Mitochondrial p53 phosphorylation induces Bak-mediated and caspase-independent cell death

// Jinjing Wang 1, * , Wenhao Guo 1, * , Hang Zhou 2, * , Na Luo 3 , Chunlai Nie 1 , Xinyu Zhao 1 , Zhu Yuan 1 , Xinyu Liu 1 , Yuquan Wei 1 1 Department of Abdominal Oncology, State Key Laboratory of Biotherapy and Cancer Center, West China Hospital, Sichuan University and Collaborative Innovation Center for Biotherapy, Chengdu 610041, P. R. China 2 Department of Chemotherapy, Sichuan Cancer Hospital, Chengdu, Sichuan 610041, P. R. China 3 Nankai University School of Medicine/Collaborative Innovation Center of Biotherapy, Tianjin 300071, P. R. China * These authors have contributed equally to this work Correspondence to: Chunlai Nie, e-mail: niecl1022@hotmail.com Xinyu Liu, e-mail: xinyuliu20142014@163.com Keywords: Akt, Bak, p53, caspase-independent Received: January 19, 2015      Accepted: April 10, 2015      Published: April 23, 2015 ABSTRACT Chemoresistance in cancer has previously been attributed to gene mutations or deficiency. Caspase mutations or Bax deficiency can lead to resistance to cancer drugs. We recently demonstrated that Bak initiates a caspase/Bax-independent cell death pathway. We show that Plumbagin (PL) (5-hydroxy-2-methyl-1,4-napthoquinone), a medicinal plant-derived naphthoquinone that is known to have anti-tumor activity in a variety of models, induces caspase-independent cell death in HCT116 Bax knockout (KO) or MCF-7 Bax knockdown (KD) cells that express wild-type (WT) Bak. The re-expression of Bax in HCT116 Bax KO cells fails to enhance the PL-induced cell death. Additionally, Bak knockdown by shRNA efficiently attenuates PL-induced cell death. These results suggest that PL-induced cell death depends primarily on Bak, not Bax, in these cells. Further experimentation demonstrated that p53 Ser15 phosphorylation and mitochondrial translocation mediated Bak activation and subsequent cell death.

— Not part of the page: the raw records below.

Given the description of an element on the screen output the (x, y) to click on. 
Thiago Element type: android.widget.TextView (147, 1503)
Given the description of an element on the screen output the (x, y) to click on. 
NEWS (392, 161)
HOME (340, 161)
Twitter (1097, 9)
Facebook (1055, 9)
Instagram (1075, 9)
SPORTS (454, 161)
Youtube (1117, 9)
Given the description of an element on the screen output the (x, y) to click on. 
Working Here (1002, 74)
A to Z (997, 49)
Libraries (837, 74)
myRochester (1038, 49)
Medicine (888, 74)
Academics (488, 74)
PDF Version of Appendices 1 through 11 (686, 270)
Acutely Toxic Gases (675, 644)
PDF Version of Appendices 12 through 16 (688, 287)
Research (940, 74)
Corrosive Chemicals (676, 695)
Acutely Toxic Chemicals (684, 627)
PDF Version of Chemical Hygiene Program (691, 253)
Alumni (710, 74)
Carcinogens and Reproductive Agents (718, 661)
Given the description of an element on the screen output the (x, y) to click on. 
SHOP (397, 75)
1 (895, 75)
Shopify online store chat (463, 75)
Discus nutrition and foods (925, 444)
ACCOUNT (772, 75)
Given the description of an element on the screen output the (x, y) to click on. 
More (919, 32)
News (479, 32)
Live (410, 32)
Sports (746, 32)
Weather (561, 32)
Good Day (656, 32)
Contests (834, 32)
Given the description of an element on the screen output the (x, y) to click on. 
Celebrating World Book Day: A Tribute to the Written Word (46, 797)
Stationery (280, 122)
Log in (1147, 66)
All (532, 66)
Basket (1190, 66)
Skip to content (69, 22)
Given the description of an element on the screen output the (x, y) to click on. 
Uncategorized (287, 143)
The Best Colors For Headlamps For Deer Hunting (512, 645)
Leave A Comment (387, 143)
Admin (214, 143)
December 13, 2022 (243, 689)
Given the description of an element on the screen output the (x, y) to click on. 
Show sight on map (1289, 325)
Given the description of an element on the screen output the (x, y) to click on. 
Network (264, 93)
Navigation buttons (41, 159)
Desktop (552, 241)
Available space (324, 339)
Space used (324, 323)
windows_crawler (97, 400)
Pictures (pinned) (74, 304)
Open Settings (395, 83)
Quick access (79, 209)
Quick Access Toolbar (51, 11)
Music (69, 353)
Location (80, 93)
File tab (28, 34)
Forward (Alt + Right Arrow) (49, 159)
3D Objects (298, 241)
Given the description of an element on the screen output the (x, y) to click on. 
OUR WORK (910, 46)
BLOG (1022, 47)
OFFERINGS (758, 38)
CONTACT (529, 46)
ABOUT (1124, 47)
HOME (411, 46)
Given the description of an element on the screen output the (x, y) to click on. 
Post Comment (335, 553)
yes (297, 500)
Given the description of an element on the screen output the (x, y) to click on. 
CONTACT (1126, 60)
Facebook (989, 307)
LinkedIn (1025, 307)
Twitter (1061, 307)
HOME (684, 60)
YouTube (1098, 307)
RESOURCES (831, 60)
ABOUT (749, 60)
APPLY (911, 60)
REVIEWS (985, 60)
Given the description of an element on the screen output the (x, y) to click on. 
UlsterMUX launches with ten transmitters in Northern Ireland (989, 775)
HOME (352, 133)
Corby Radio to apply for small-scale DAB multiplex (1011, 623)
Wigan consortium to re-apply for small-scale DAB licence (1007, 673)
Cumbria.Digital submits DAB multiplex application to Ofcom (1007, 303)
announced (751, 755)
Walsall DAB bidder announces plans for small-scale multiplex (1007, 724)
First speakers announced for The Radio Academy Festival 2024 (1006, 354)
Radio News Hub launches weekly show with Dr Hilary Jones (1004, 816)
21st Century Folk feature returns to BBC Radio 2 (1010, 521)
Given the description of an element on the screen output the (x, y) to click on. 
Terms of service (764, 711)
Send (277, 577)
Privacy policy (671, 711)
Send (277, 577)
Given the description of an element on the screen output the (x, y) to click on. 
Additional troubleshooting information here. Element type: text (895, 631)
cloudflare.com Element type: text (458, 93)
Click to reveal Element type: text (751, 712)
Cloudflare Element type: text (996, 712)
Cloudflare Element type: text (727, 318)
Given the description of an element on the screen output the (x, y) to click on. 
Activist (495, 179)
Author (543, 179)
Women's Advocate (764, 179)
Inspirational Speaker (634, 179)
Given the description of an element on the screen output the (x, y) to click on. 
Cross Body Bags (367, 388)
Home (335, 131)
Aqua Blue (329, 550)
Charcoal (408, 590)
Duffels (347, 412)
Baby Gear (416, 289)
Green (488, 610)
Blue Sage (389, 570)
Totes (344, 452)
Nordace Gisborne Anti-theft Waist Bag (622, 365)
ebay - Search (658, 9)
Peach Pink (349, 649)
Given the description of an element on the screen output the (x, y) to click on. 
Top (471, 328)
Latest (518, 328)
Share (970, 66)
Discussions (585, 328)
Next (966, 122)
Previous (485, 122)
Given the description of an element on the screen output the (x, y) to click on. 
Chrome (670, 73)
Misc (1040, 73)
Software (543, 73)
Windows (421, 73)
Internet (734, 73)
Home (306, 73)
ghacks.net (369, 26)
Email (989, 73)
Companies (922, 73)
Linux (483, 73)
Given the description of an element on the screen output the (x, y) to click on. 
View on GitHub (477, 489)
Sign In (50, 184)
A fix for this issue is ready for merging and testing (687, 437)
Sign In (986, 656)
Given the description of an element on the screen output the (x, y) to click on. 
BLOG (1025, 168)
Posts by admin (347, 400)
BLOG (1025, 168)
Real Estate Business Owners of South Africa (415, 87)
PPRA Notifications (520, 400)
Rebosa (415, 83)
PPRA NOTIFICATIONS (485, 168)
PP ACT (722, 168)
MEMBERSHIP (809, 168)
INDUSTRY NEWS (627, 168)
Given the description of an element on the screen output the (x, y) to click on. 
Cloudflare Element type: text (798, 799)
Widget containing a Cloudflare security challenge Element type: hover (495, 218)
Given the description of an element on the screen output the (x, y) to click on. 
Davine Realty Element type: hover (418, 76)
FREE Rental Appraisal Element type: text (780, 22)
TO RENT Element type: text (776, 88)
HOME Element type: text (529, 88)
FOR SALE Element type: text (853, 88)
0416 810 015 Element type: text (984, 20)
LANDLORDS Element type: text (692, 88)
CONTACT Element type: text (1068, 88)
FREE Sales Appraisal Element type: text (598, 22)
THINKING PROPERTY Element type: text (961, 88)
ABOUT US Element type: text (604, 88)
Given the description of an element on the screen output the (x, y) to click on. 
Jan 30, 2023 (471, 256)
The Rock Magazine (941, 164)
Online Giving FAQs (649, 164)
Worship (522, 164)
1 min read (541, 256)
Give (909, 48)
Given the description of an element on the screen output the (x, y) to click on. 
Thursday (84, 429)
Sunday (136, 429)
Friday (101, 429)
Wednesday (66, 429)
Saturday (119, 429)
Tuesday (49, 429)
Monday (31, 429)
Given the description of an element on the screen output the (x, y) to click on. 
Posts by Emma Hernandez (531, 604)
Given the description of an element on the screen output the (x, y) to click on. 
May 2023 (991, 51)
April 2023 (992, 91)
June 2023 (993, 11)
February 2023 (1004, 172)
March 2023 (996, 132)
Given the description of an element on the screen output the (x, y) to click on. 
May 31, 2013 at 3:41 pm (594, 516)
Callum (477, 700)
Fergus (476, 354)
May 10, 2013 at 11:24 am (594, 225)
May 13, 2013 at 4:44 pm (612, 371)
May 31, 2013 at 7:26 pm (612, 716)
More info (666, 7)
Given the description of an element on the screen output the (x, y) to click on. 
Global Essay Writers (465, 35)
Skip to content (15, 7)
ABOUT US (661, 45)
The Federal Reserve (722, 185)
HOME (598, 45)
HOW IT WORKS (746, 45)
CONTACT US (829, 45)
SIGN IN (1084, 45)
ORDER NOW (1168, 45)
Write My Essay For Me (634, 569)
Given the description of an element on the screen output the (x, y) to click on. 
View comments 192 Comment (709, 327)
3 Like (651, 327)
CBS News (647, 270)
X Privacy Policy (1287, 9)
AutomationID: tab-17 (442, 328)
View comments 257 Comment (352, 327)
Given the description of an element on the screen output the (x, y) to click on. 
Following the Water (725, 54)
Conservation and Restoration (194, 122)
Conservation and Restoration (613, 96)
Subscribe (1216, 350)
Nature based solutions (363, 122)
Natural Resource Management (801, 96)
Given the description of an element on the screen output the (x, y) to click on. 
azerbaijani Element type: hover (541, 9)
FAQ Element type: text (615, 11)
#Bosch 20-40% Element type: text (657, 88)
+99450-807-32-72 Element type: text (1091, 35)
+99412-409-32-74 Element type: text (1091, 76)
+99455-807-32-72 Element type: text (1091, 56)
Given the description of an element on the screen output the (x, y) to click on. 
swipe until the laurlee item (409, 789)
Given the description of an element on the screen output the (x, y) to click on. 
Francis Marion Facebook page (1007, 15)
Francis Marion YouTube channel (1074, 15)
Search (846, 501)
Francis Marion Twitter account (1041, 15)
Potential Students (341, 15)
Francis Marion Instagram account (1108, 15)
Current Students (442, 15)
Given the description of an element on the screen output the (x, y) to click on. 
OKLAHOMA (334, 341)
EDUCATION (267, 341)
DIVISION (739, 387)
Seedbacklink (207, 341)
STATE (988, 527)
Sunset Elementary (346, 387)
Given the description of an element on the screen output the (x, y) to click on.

Knockdown of p53 or a p53 Ser15 mutant significantly inhibited p53 mitochondrial translocation and cell death. Furthermore, we found that Akt mediated p53 phosphorylation and the subsequent mitochondrial accumulation. Taken together, our data elaborate the role of Bak in caspase/Bax-independent cell death and suggest that PL may be an effective agent for overcoming chemoresistance in cancer cells with dysfunctional caspases.